=== Passage ===

Analog to the least-squares inverse \(({\bf G}^T {\bf G})^{-1} {\bf G}^T\) there is an inverse for under-determined problems:
\[ \bf m = G^T (G G^T)^{-1} d = G^\dagger d \]
that is called minimum-norm solution.
The backslash operator (G\d) yields the minimum-norm solution.
From the models fulfilling \(\bf G m=d\) we are looking for the “smallest”
\[ \text{min} \Phi=\bf m^T m \quad\mbox{with}\quad G m=d \]
We use the method of Lagrangian parameters (\(\lambda_i\)) \[ \Phi = \bf m^T m + \lambda^T (G m - d) \rightarrow \mbox{min} \]
The derivatives vanish
\[ \frac{\partial\Phi}{\partial \lambda} = \bf G m - d=0 \]
\[ \frac{\partial\Phi}{\partial m} = 2\bf m^T + {\bf \lambda}^T G = 0 \]
\[ \Rightarrow {\bf m} = -\frac{1}{2} ({\lambda}^T {\bf G})^T = -\frac{1}{2}{\bf G}^T \lambda \]
from which we can determine the Langrangian parameters
\[ \lambda = -2 ({\bf G G^T})^{-1} \bf d \]
Replacing them we obtain the minimum-norm solution \[ {\bf m}_{MN} = \bf G^T (G G^T)^{-1} d \]
\[ \bf G^\dagger = G^T (G G^T)^{-1} \]
\[ {\bf R}^M = \bf G^\dagger G = G^T (G G^T)^{-1} G \]
\[ {\bf R}^D = \bf G G^\dagger = G G^T (G G^T)^{-1} = I \]
For underdetermined problems, all data are independent and equally important. Model parameters are insufficiently resolved.

=== Provided information ===

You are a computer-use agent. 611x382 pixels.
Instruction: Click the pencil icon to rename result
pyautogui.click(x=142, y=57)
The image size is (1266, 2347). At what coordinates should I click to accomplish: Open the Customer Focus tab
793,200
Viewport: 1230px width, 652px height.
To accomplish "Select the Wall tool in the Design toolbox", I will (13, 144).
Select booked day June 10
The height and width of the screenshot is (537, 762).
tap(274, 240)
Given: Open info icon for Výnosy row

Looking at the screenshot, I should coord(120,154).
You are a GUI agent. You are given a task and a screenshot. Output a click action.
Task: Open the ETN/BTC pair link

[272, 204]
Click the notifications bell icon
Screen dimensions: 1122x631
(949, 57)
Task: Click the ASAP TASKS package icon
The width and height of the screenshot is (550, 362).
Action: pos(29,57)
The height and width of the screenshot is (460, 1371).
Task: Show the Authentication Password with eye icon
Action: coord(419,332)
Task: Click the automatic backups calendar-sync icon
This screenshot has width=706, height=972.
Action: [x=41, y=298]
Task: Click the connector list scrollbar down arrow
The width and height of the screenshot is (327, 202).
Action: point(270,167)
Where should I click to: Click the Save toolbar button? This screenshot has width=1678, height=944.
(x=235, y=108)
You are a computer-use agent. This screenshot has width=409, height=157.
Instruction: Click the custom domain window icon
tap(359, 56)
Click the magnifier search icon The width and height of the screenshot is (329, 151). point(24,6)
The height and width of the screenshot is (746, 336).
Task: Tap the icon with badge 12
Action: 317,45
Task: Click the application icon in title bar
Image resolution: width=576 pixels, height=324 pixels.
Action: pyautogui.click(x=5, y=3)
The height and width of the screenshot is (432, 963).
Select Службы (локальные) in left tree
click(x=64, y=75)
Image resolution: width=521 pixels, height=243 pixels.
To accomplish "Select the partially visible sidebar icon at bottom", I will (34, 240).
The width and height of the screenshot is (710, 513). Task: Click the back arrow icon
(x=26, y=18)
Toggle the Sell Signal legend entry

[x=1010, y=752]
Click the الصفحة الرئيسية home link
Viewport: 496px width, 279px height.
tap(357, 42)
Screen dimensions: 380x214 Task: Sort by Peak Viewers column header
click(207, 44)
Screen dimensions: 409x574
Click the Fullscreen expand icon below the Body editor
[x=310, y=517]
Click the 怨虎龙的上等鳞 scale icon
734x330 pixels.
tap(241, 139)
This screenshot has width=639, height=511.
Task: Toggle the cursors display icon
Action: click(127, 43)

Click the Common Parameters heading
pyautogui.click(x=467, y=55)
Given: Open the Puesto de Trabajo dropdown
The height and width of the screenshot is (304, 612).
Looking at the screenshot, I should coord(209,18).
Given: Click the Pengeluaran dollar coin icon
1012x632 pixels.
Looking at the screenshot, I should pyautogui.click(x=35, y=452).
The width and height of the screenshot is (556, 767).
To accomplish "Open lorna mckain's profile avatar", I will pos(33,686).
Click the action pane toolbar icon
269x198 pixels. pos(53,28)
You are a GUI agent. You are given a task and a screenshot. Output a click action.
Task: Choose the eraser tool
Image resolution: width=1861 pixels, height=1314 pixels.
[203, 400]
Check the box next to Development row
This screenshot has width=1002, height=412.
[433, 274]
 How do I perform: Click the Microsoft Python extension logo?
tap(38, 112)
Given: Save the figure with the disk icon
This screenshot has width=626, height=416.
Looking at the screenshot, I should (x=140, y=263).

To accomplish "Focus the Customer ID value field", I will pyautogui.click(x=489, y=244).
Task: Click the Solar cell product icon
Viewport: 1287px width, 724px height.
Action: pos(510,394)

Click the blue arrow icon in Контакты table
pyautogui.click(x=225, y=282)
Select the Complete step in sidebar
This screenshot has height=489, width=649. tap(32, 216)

===

> [Things to do]:
[a] In the minimum-norm passage, give the stretch from "Analog to the" through "called minimum-norm solution." again, swapping "minimum-norm" for "least-norm".
[b] Does the minimum-norm passage agree with each statement? Answer yes or no, and quote the deciding words.
(i) The backslash operator yields the minimum-norm solution.
(ii) In underdetermined problems, the model parameters are fully resolved.
(iii) In underdetermined problems, all data are independent and equally important.

> [Answers to the exercise]:
[a]
Analog to the least-squares inverse \(({\bf G}^T {\bf G})^{-1} {\bf G}^T\) there is an inverse for under-determined problems:
\[ \bf m = G^T (G G^T)^{-1} d = G^\dagger d \]
that is called least-norm solution.

[b]
(i) Yes: "The backslash operator (G\d) yields the minimum-norm solution."
(ii) No: "Model parameters are insufficiently resolved."
(iii) Yes: "For underdetermined problems, all data are independent and equally important."